Ich will mir eine Domain zulegen, jetzt kam mir die Frage auf, ob eine .com Domain jeder reservieren kann, oder ob man bestimmte Vorrausetzungen erfüllen muss?

Schönen Gruß und Danke!

tY


----------



## Carrear (13. Januar 2010)

Also ich bestelle sowas ja nicht direkt sondern immer über einen Hosting Anbieter, aber dabei gab es bis jetzt nie igrendwelche qualifizierten Anforderungen an mich.


----------



## Maik (13. Januar 2010)

Hi,

".com" ist zwar das Kürzel für "commercial" (kommerziell), aber grundsätzlich steht dir diese Domain zur freien Auswahl.

mfg Maik


----------



## Kai008 (13. Januar 2010)

Com müssen kostenpflichtig reserviert werden (glaube solche Firmen nennen sich "NIC"), das heißt entweder du zahlst (kostet warscheinlich eh nur ~1 €/Monat), oder du nutzt Werbefinanzierte Anbieter, die in "letzter Zeit" aufgekommen sind.
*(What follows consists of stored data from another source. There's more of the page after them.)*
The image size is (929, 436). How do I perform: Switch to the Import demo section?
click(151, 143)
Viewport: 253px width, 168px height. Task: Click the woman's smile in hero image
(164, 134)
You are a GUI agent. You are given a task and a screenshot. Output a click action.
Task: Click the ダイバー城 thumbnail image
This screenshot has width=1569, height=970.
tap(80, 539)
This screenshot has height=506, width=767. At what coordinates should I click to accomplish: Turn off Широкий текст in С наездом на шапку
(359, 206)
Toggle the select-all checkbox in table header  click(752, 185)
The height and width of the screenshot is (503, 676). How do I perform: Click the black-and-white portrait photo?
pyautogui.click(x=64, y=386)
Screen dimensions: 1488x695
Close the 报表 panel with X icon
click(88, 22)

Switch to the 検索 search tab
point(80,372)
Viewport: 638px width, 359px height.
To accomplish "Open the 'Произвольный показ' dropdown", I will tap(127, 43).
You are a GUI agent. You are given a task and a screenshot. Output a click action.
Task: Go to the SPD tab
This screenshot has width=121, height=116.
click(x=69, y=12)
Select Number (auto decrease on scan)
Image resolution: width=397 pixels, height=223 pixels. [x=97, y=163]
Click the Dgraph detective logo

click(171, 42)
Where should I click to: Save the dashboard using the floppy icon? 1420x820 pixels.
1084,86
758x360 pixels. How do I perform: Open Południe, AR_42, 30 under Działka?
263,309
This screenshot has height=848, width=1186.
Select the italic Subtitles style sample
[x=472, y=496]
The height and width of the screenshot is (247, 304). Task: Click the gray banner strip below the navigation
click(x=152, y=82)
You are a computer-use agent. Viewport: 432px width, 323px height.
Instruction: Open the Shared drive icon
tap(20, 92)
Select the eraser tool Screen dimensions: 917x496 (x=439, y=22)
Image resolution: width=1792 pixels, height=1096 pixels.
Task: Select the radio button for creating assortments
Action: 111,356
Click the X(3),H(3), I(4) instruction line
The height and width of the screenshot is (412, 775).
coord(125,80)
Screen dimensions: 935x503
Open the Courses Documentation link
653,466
Dafür brauchst du aber natürlich eine Mindestbesucherzahl und hast selbstverständlich Werbung auf der Site.


----------



## tYrEaL (13. Januar 2010)

Ok Danke!

Hatte jetzt gedacht das speziell für .com nur Unternehmen die Domain holen können........

was ja nicht stimmt, oder?


----------